Task
Please give the data again in full, precisely as it is written.

══ Exercise inputs ══

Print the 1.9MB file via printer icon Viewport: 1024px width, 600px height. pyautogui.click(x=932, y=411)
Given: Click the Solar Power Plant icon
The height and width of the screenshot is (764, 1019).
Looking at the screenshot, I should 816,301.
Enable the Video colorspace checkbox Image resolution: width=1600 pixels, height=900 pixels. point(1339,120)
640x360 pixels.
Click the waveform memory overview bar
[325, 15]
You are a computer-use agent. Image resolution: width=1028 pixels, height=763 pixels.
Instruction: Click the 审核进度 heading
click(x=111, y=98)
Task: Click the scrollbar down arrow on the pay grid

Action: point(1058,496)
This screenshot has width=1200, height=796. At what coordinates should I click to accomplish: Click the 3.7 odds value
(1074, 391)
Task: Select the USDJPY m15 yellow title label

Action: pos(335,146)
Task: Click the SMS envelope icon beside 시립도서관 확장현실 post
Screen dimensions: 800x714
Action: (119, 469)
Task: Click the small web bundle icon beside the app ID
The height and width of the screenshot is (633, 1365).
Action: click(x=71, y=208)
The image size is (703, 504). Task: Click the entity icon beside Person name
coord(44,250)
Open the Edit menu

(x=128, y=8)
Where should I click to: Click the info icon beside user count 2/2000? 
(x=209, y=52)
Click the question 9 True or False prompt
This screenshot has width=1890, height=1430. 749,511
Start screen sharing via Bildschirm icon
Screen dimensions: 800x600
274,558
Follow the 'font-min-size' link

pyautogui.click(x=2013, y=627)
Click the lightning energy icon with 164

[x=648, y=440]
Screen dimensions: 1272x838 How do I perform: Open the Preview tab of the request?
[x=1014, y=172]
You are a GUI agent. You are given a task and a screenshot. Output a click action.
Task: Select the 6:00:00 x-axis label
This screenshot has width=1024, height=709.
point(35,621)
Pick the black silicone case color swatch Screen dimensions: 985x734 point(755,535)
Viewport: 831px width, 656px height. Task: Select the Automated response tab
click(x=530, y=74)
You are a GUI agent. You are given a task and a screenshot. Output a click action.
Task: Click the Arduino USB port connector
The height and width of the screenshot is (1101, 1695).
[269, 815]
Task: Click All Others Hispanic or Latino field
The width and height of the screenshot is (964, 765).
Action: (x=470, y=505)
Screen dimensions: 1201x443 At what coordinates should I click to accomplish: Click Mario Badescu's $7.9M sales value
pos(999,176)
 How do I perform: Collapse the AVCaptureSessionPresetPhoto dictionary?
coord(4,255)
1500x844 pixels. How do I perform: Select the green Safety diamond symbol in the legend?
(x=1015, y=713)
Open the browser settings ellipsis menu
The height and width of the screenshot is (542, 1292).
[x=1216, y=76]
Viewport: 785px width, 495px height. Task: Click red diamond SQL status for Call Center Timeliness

═══

Written response
Print the 1.9MB file via printer icon Viewport: 1024px width, 600px height. pyautogui.click(x=932, y=411)
Given: Click the Solar Power Plant icon
The height and width of the screenshot is (764, 1019).
Looking at the screenshot, I should 816,301.
Enable the Video colorspace checkbox Image resolution: width=1600 pixels, height=900 pixels. point(1339,120)
640x360 pixels.
Click the waveform memory overview bar
[325, 15]
You are a computer-use agent. Image resolution: width=1028 pixels, height=763 pixels.
Instruction: Click the 审核进度 heading
click(x=111, y=98)
Task: Click the scrollbar down arrow on the pay grid

Action: point(1058,496)
This screenshot has width=1200, height=796. At what coordinates should I click to accomplish: Click the 3.7 odds value
(1074, 391)
Task: Select the USDJPY m15 yellow title label

Action: pos(335,146)
Task: Click the SMS envelope icon beside 시립도서관 확장현실 post
Screen dimensions: 800x714
Action: (119, 469)
Task: Click the small web bundle icon beside the app ID
The height and width of the screenshot is (633, 1365).
Action: click(x=71, y=208)
The image size is (703, 504). Task: Click the entity icon beside Person name
coord(44,250)
Open the Edit menu

(x=128, y=8)
Where should I click to: Click the info icon beside user count 2/2000? 
(x=209, y=52)
Click the question 9 True or False prompt
This screenshot has width=1890, height=1430. 749,511
Start screen sharing via Bildschirm icon
Screen dimensions: 800x600
274,558
Follow the 'font-min-size' link

pyautogui.click(x=2013, y=627)
Click the lightning energy icon with 164

[x=648, y=440]
Screen dimensions: 1272x838 How do I perform: Open the Preview tab of the request?
[x=1014, y=172]
You are a GUI agent. You are given a task and a screenshot. Output a click action.
Task: Select the 6:00:00 x-axis label
This screenshot has width=1024, height=709.
point(35,621)
Pick the black silicone case color swatch Screen dimensions: 985x734 point(755,535)
Viewport: 831px width, 656px height. Task: Select the Automated response tab
click(x=530, y=74)
You are a GUI agent. You are given a task and a screenshot. Output a click action.
Task: Click the Arduino USB port connector
The height and width of the screenshot is (1101, 1695).
[269, 815]
Task: Click All Others Hispanic or Latino field
The width and height of the screenshot is (964, 765).
Action: (x=470, y=505)
Screen dimensions: 1201x443 At what coordinates should I click to accomplish: Click Mario Badescu's $7.9M sales value
pos(999,176)
 How do I perform: Collapse the AVCaptureSessionPresetPhoto dictionary?
coord(4,255)
1500x844 pixels. How do I perform: Select the green Safety diamond symbol in the legend?
(x=1015, y=713)
Open the browser settings ellipsis menu
The height and width of the screenshot is (542, 1292).
[x=1216, y=76]
Viewport: 785px width, 495px height. Task: Click red diamond SQL status for Call Center Timeliness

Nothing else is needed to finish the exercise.